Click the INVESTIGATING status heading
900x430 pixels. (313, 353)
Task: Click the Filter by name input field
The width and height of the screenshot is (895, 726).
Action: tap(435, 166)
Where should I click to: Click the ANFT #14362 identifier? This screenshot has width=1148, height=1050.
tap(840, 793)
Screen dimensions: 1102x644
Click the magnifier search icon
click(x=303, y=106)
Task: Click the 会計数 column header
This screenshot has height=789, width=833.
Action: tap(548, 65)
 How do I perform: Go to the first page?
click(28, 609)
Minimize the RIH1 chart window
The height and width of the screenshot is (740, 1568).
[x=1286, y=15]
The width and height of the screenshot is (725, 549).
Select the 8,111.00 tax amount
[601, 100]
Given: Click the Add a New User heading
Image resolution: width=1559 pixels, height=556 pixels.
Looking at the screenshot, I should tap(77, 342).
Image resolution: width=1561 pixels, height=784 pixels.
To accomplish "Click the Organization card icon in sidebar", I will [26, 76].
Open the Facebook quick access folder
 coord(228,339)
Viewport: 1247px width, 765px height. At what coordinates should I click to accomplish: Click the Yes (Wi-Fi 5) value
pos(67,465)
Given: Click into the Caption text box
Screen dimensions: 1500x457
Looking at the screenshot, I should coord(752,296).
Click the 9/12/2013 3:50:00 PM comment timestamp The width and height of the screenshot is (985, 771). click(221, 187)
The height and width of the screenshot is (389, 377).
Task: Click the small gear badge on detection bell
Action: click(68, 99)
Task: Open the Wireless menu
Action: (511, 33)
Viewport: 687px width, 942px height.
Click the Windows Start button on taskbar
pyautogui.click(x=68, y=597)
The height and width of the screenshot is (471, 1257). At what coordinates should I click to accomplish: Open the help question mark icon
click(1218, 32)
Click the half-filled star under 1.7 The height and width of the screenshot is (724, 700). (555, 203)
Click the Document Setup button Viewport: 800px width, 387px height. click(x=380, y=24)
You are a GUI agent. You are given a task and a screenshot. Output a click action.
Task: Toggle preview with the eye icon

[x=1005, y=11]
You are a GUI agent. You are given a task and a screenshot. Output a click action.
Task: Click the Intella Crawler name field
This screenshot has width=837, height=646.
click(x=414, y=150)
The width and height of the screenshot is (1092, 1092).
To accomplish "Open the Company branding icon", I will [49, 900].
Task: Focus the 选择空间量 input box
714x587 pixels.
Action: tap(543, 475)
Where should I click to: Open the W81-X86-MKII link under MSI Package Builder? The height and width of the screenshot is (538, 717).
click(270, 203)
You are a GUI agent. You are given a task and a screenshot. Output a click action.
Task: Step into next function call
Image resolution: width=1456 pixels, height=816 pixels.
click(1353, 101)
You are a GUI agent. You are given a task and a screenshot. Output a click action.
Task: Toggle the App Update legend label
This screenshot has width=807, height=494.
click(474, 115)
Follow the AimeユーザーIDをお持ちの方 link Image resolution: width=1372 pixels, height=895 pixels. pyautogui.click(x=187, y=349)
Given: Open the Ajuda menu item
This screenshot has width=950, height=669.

..........

▶ WORK REQUIRED
Using the listing above, print every entry exactly.

▶ WRITTEN SOLUTION
Click the INVESTIGATING status heading
900x430 pixels. (313, 353)
Task: Click the Filter by name input field
The width and height of the screenshot is (895, 726).
Action: tap(435, 166)
Where should I click to: Click the ANFT #14362 identifier? This screenshot has width=1148, height=1050.
tap(840, 793)
Screen dimensions: 1102x644
Click the magnifier search icon
click(x=303, y=106)
Task: Click the 会計数 column header
This screenshot has height=789, width=833.
Action: tap(548, 65)
 How do I perform: Go to the first page?
click(28, 609)
Minimize the RIH1 chart window
The height and width of the screenshot is (740, 1568).
[x=1286, y=15]
The width and height of the screenshot is (725, 549).
Select the 8,111.00 tax amount
[601, 100]
Given: Click the Add a New User heading
Image resolution: width=1559 pixels, height=556 pixels.
Looking at the screenshot, I should tap(77, 342).
Image resolution: width=1561 pixels, height=784 pixels.
To accomplish "Click the Organization card icon in sidebar", I will [26, 76].
Open the Facebook quick access folder
 coord(228,339)
Viewport: 1247px width, 765px height. At what coordinates should I click to accomplish: Click the Yes (Wi-Fi 5) value
pos(67,465)
Given: Click into the Caption text box
Screen dimensions: 1500x457
Looking at the screenshot, I should coord(752,296).
Click the 9/12/2013 3:50:00 PM comment timestamp The width and height of the screenshot is (985, 771). click(221, 187)
The height and width of the screenshot is (389, 377).
Task: Click the small gear badge on detection bell
Action: click(68, 99)
Task: Open the Wireless menu
Action: (511, 33)
Viewport: 687px width, 942px height.
Click the Windows Start button on taskbar
pyautogui.click(x=68, y=597)
The height and width of the screenshot is (471, 1257). At what coordinates should I click to accomplish: Open the help question mark icon
click(1218, 32)
Click the half-filled star under 1.7 The height and width of the screenshot is (724, 700). (555, 203)
Click the Document Setup button Viewport: 800px width, 387px height. click(x=380, y=24)
You are a GUI agent. You are given a task and a screenshot. Output a click action.
Task: Toggle preview with the eye icon

[x=1005, y=11]
You are a GUI agent. You are given a task and a screenshot. Output a click action.
Task: Click the Intella Crawler name field
This screenshot has width=837, height=646.
click(x=414, y=150)
The width and height of the screenshot is (1092, 1092).
To accomplish "Open the Company branding icon", I will [49, 900].
Task: Focus the 选择空间量 input box
714x587 pixels.
Action: tap(543, 475)
Where should I click to: Open the W81-X86-MKII link under MSI Package Builder? The height and width of the screenshot is (538, 717).
click(270, 203)
You are a GUI agent. You are given a task and a screenshot. Output a click action.
Task: Step into next function call
Image resolution: width=1456 pixels, height=816 pixels.
click(1353, 101)
You are a GUI agent. You are given a task and a screenshot. Output a click action.
Task: Toggle the App Update legend label
This screenshot has width=807, height=494.
click(474, 115)
Follow the AimeユーザーIDをお持ちの方 link Image resolution: width=1372 pixels, height=895 pixels. pyautogui.click(x=187, y=349)
Given: Open the Ajuda menu item
This screenshot has width=950, height=669.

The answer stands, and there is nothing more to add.